My Sister Sent Me a Package

My stomach twists. “People?”

“Yes,” she says calmly. “Living hosts.”

The word host ricochets through me. I picture my sister’s smile from our last video call, how tired she looked, how she avoided showing her hands.

“What’s in the box?” I whisper.

“Something designed to stay alive,” Dr. Keller says. “And based on preliminary scans, it’s degrading.”

Roy leans forward. “And it chose this officer as the delivery endpoint. Why?”

Dr. Keller’s gaze flicks between us. “Because it’s keyed to their DNA.”

The room tilts.

“No,” I say. “That’s not possible. I’ve never been part of—”

“You share genetic identifiers with your sister,” she cuts in. “That’s close enough for this kind of targeting.”

My pulse thunders in my skull. “So what happens if it opens?”

Dr. Keller doesn’t soften her answer. “We don’t let it.”

They move the package to a remote isolation site outside the city. I’m put under temporary confinement—not as punishment, they say, but as precaution. My phone is taken. No calls. No messages. No explanations to anyone else.

Time stretches into something thick and suffocating. I replay every memory of my sister in looping fragments. Her laugh. Her stubborn streak. The way she always pulls me into her messes and calls it adventure.

Hours later, the door opens. Roy steps in alone.

“They tried to neutralize it,” he says. “Something goes wrong.”

My body goes cold. “Wrong how?”

“It reacts,” he says. “Violently. The bio-lock destabilizes. We lose three technicians.”

The room shrinks to a narrow tunnel. My lungs don’t quite work. “Is it moving?”

Roy nods once. “It’s… adapting.”

The image crashes into me fully formed now—something built from her choices, something alive because of her mistakes, sent to me like a final confession wrapped in cardboard and tape.

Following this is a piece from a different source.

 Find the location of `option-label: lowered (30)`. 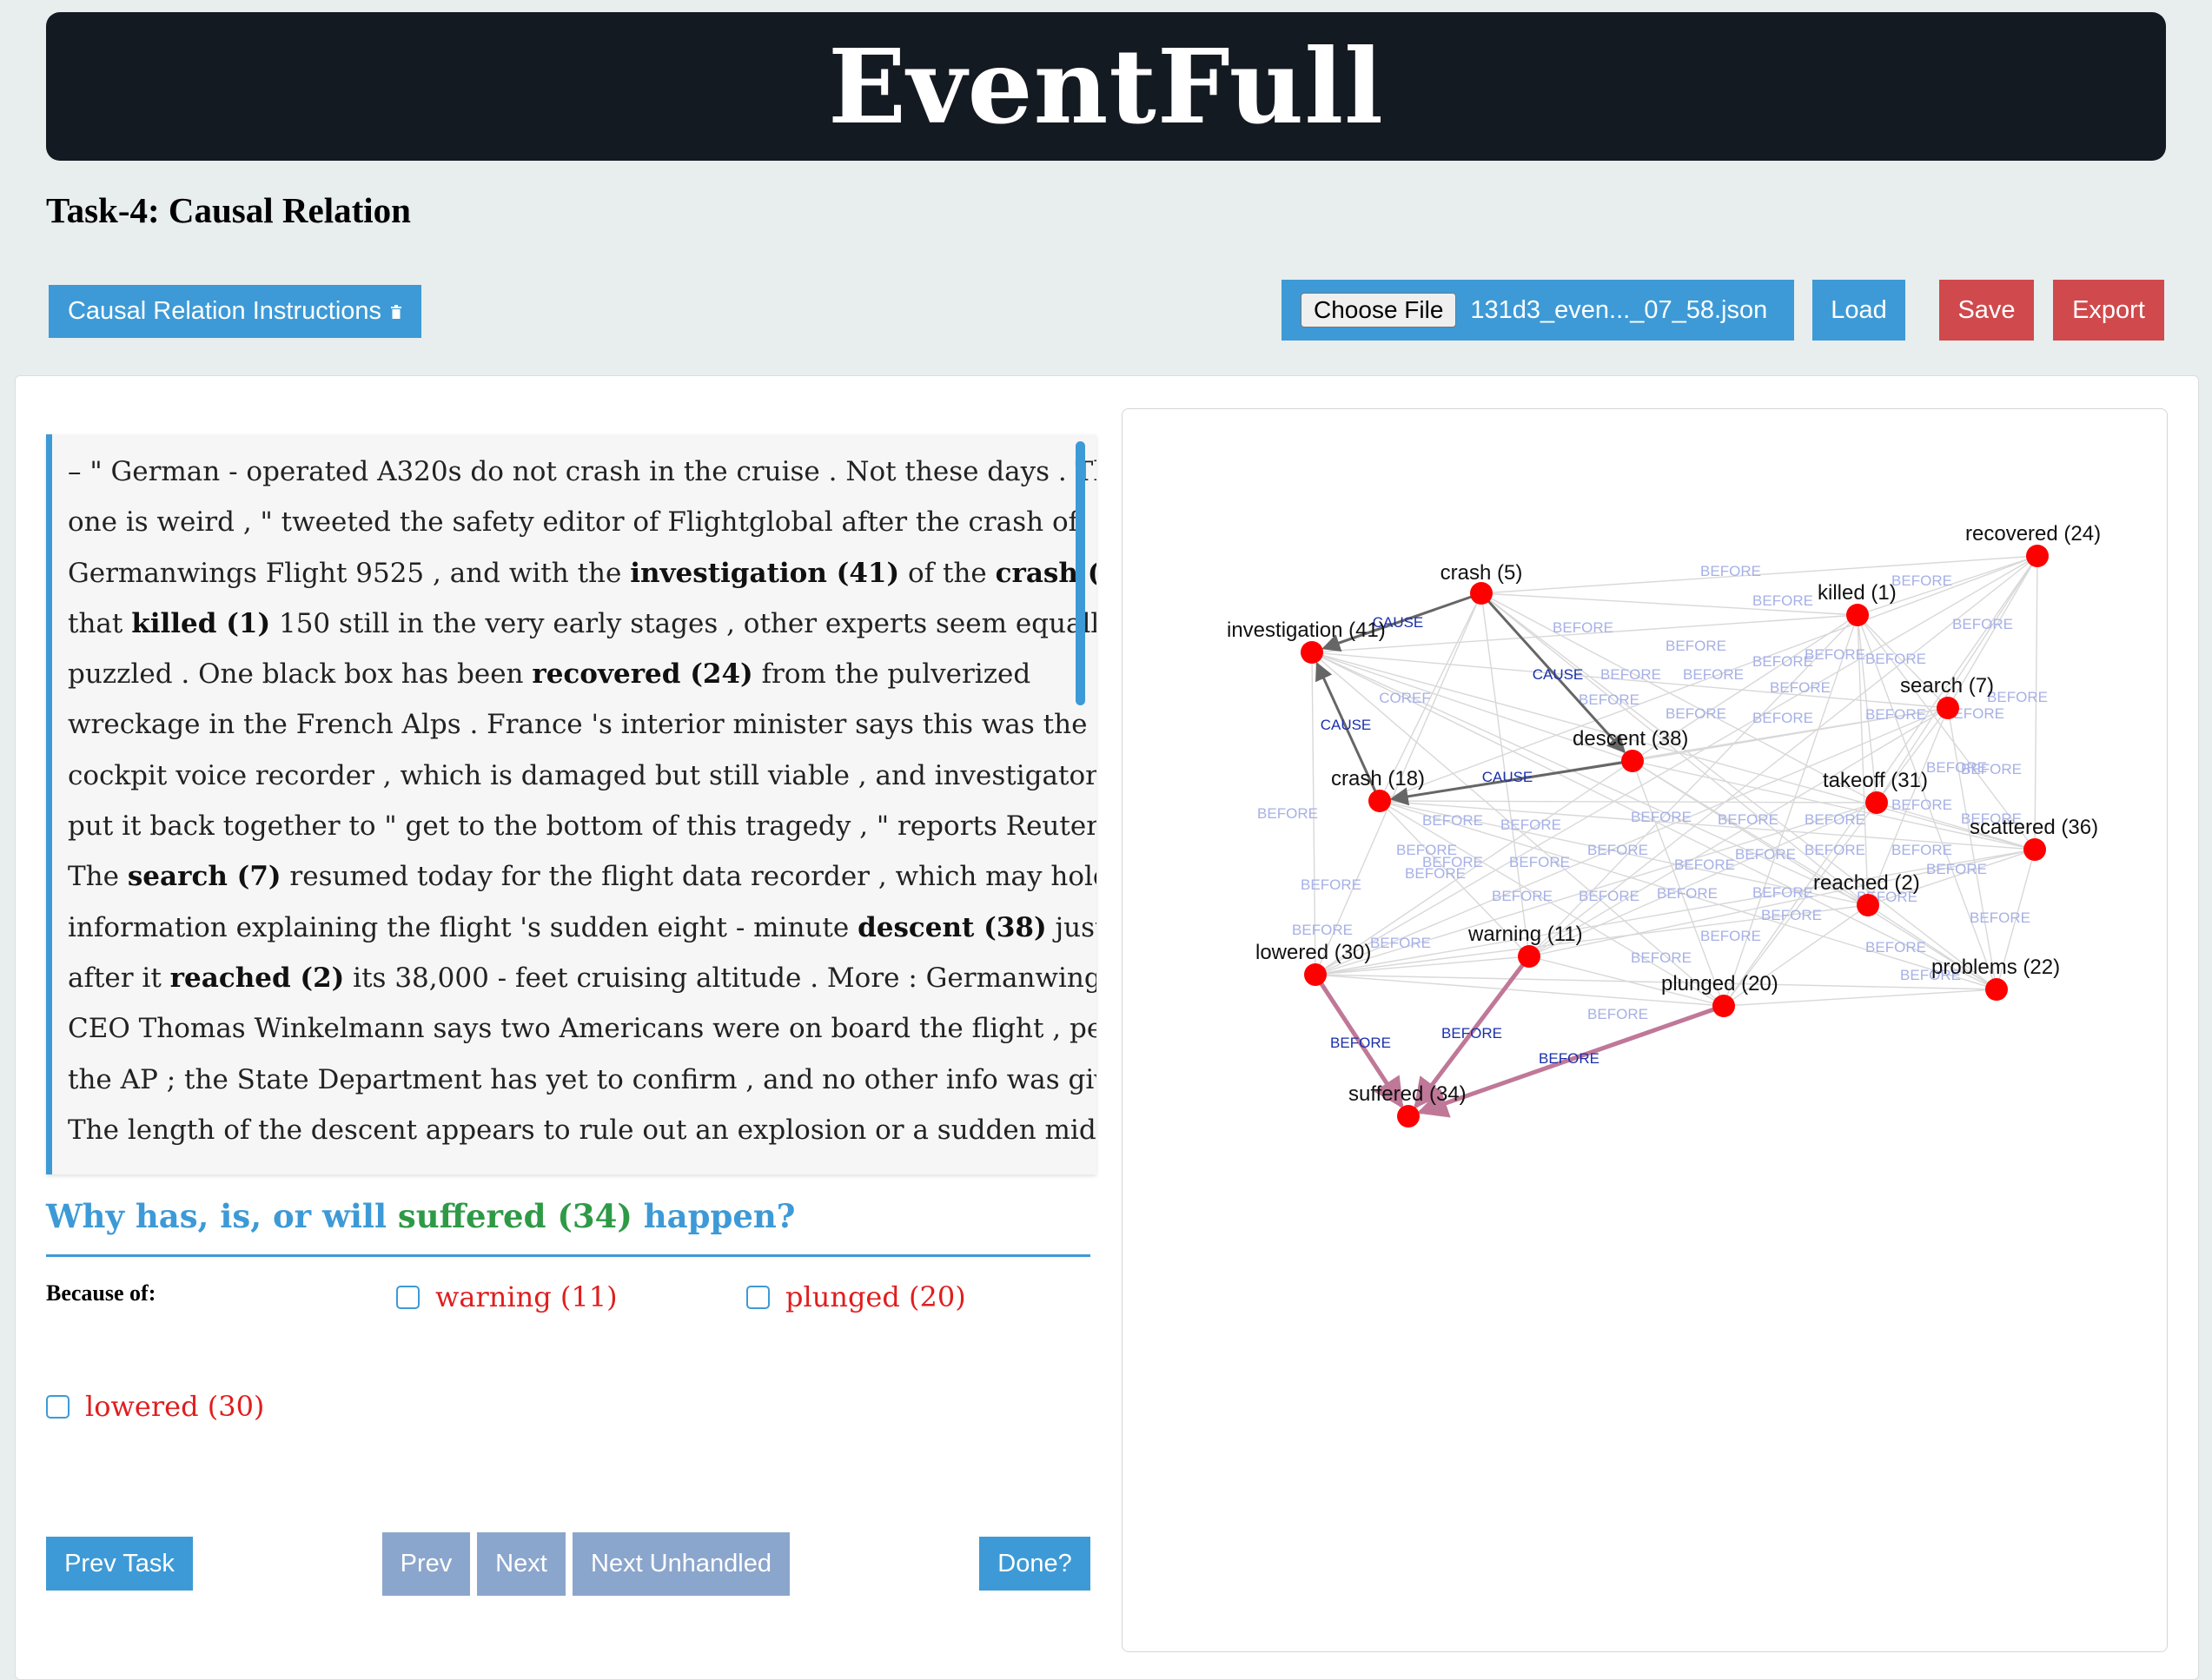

“They move the site into full lockdown,” Roy continues. “But the organism is keyed to your genetic markers. It’s trying to find you.”

A strange calm settles over me then. Heavy. Inevitable. “Then it’s never going to stop.”

“No,” he says quietly. “It won’t.”

I look up at him. “Take me there.”

Roy stares. “That’s not an order you can give.”

“It’s the only one that makes sense.”

We arrive at the containment facility under a sky the color of wet steel. Armed units line the perimeter. Inside, the air hums with power and unease. Through a reinforced observation pane, I see the remains of the containment case—split open from the inside, organic matter pulsing faintly along fractured edges.

Dr. Keller stands rigid near the glass. “It’s stabilizing now,” she says. “Waiting.”

“For me,” I answer.

They suit me up in layered containment gear, every seal double-checked. My heart pounds so hard it shakes the edges of my vision. Roy stops me at the final threshold.

“You don’t owe her this,” he says.

“I do,” I reply. “Because she sent it. And because I still love her.”

Inside the chamber, the thing stirs instantly. It’s larger than I expected. Taller. A distorted echo of human shape without real features, its surface shifting like something trying to remember what it used to be.

It reacts to me. Reaches. Not violently. Almost… desperately.

A voice crackles through my comm. “It’s syncing,” Dr. Keller says. “Neural pattern resonance confirmed.”

The thing changes again. Its surface ripples, rearranges. A face begins to form.

My sister’s face.

Not perfect. Not stable. But unmistakably hers. Her eyes open.

“I’m sorry,” she says through borrowed vocal cords. “This was the only way I could get it out.”

Tears blur my vision inside the helmet. “Out of what?”

“Out of me.”

The truth unravels in raw fragments. They implant it inside her as a carrier, a living transport system that grows around stolen biological material. She realizes too late what she’s become. She runs. She hides. She tries to remove it, but it bonds too deeply. The only way to make it separate is to send it to the closest genetic match.

“To you,” she whispers.

“And you?” I ask.

Her face falters, glitching like a broken feed. “There’s not much left.”

The organism begins to destabilize, reacting violently to her emotional surge. Alarms spike.

“It’s collapsing!” someone shouts over the comm.

My sister looks at me. Clear now. Peaceful. “You have to let it finish separating,” she says. “It can’t survive without a host. And you won’t be compatible.”

I understand. Horribly, clearly. The organism will complete the bond—or die trying. With me, it will fail.

“I’m here,” I whisper.

The thing surges forward, engulfing my suit in a cold, suffocating pressure. Pain flares through every nerve. Systems go into overload. I feel it search me—every cell, every pattern. And then it rejects me.